# De-ironising Water Filter (£46)



## Chris424 (Dec 5, 2007)

I have found this on Ultimate Finish, I have a few questions as I havent heard of anyone talking about this one?
http://www.theultimatefinish.co.uk/Store/Product/ProductDetails.aspx?ProductId=118

Does anyone have one? 
Are they good?
How often would I need to change the cartridge?

Any info would be great :thumb:


----------



## Chris_4536 (Sep 20, 2006)

That is the 30ppm Aquagleam, they also do a 0ppm version.

A few people use one of each in-line for the best filtration.

I personally have heard mixed reviews about Aquagleams. They don't seem to last all that long either?

I'm looking at he 11L De-ionising filter as discussed by Simon (TDK) on the thread below;



TDK said:


> I investigated using water filters last summer after washing my car (a black 911) one warm day a few weeks after a full PC polish and wax only to get water marks that I then had to remove with another PC polish and waxing session!
> 
> I started off using an Aquagleam 0ppm in-line filter, but found it didn't last very long before I started getting small water marks on the car again - after only approx 10 washes.
> I then replaced that with a bigger in-line resin filter, the 11L version of this...
> ...


----------



## Chris424 (Dec 5, 2007)

Chris_4536 said:


> That is the 30ppm Aquagleam, they also do a 0ppm version.
> 
> A few people use one of each in-line for the best filtration.
> 
> ...


Oh right, so for £46 it only lasts for around 10 washes? Is it not refillable? Thanks for posting! :thumb:


----------



## Chris_4536 (Sep 20, 2006)

I'm not 100% sure, they may be 'rechargeable', some users mention soaking the 'cartridge' overnight in a strong saline (salty) solution.

Personally, I would go for the 11L one that TDK posted.
He claims to have had almost 1 years useage out of the filter with no recharging or replacing!


----------



## Chris_4536 (Sep 20, 2006)

"I bought a big sack of DI resin to fill it with (enough for 2.5 refills) and so far a single fill has lasted an entire year, washing the car every weekend during the summer and every few weeks during the winter (I only use the car at weekends). I still get a reading of 0ppm using my TDS meter..."


----------



## andycole (Jun 8, 2006)

Do you have to be called Chris to post here?

I've been considering a filter set up for a while now, may just have to take the plunge
Cheers
AC:thumb:


----------



## RaH (Aug 19, 2007)

I use this water for cleaning windows, those cartridges will cast you a fortune if you decided to go that route, much better using a DI container and a bag of resin. Alternatively, you could go for a proper set-up starting at approx 1k.
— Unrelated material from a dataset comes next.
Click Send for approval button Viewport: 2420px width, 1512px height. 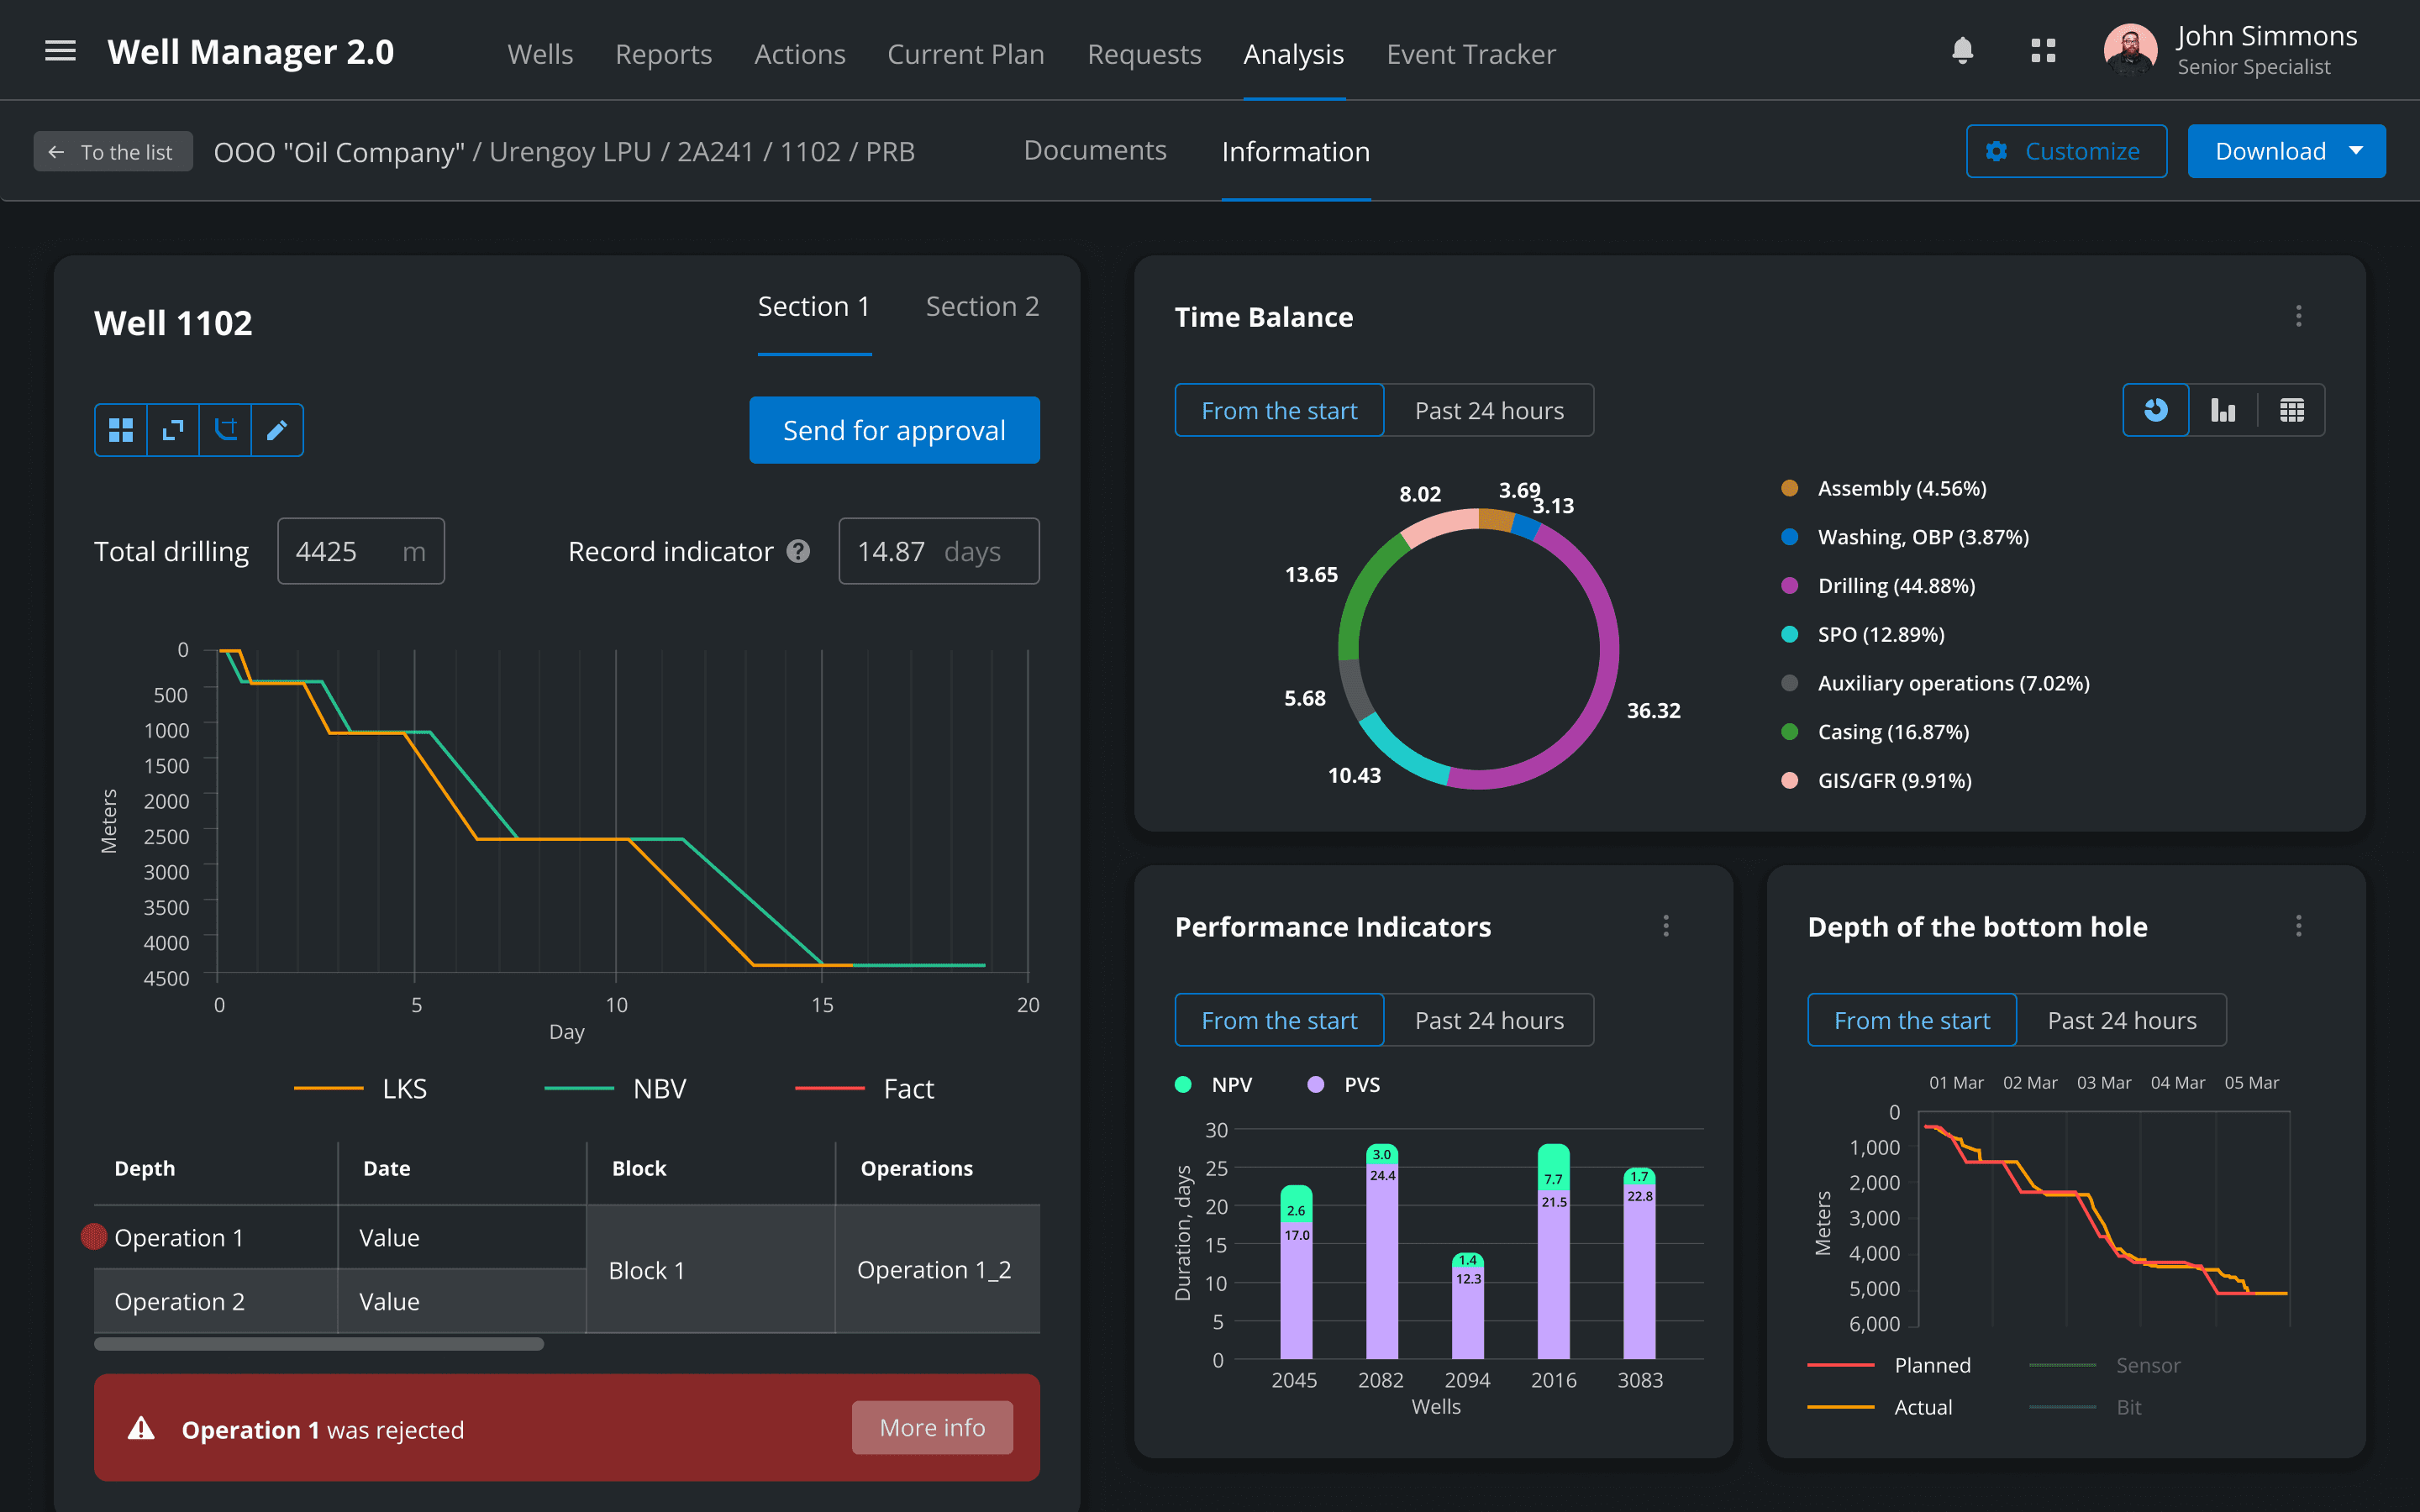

Another route as the purewater window cleaning is becoming more popular, find a local guy and see if he'll supply you. I'm always sat with approx 1500l minimum.

If you need any directions to reputable companies let me know, i use several for my bits and pieces.

Rob.


----------



## Original Poster (Apr 28, 2008)

Have been thinking about these,

although the one I looked at was blue as well but was around £180 quid and the resin was £50??!!

Can these be used in line with pressure washers?


----------



## RaH (Aug 19, 2007)

chunky206 said:


> Have been thinking about these,
> 
> although the one I looked at was blue as well but was around £180 quid and the resin was £50??!!
> 
> Can these be used in line with pressure washers?


Sorry can't help you with the pressure washer advice, I would image it may reduce the contaminates, i'm just not if all with the speed the water would be passed through it.

you could mail these guys and ask.

http://www.gardinerpolesystems.co.uk/acatalog/catalogbody.html

Rob.


----------



## Original Poster (Apr 28, 2008)

thanks for the advice Rah!


----------



## jamiesim (Feb 7, 2008)

I use the Flash gun only for the de-ionised water, comes out in a nice fine mist, the refills are peanuts on ebay...

was considering filling up a watering can with it for my next wash to sheet the water...


----------



## little john (Jun 10, 2007)

problem with the flash system is it takes an age to fill the watering can

I have been looking at the small felilable 250ml canisters









as an option i know the resin wont last too long but for about £10 it cant be too bad? can it?


----------



## jamiesim (Feb 7, 2008)

little john said:


> p
> 
> I have been looking at the small felilable 250ml canisters
> 
> ...


who sells them???

do they connect directly to the hose???

this is interesting if you are looking at the peerless system that the polishing company sell...

this is quite cool: http://www.detailingworld.co.uk/forum/showthread.php?t=31607&highlight=de-ionised

there is the whole recerse osmosis thing: http://www.ro-man.com/shop/product_r...b2ddda52ab6354 but I think it looks a lot of hastle and some plumbing too.. http://www.detailingworld.co.uk/forum/showthread.php?t=70972

this worth a look http://www.detailingworld.co.uk/forum/showthread.php?t=69573

as you can see have had a little look at this, problems of owning a black car!!!! doesn't matter how hard you try, it always rains the next day and then you are screwed!


----------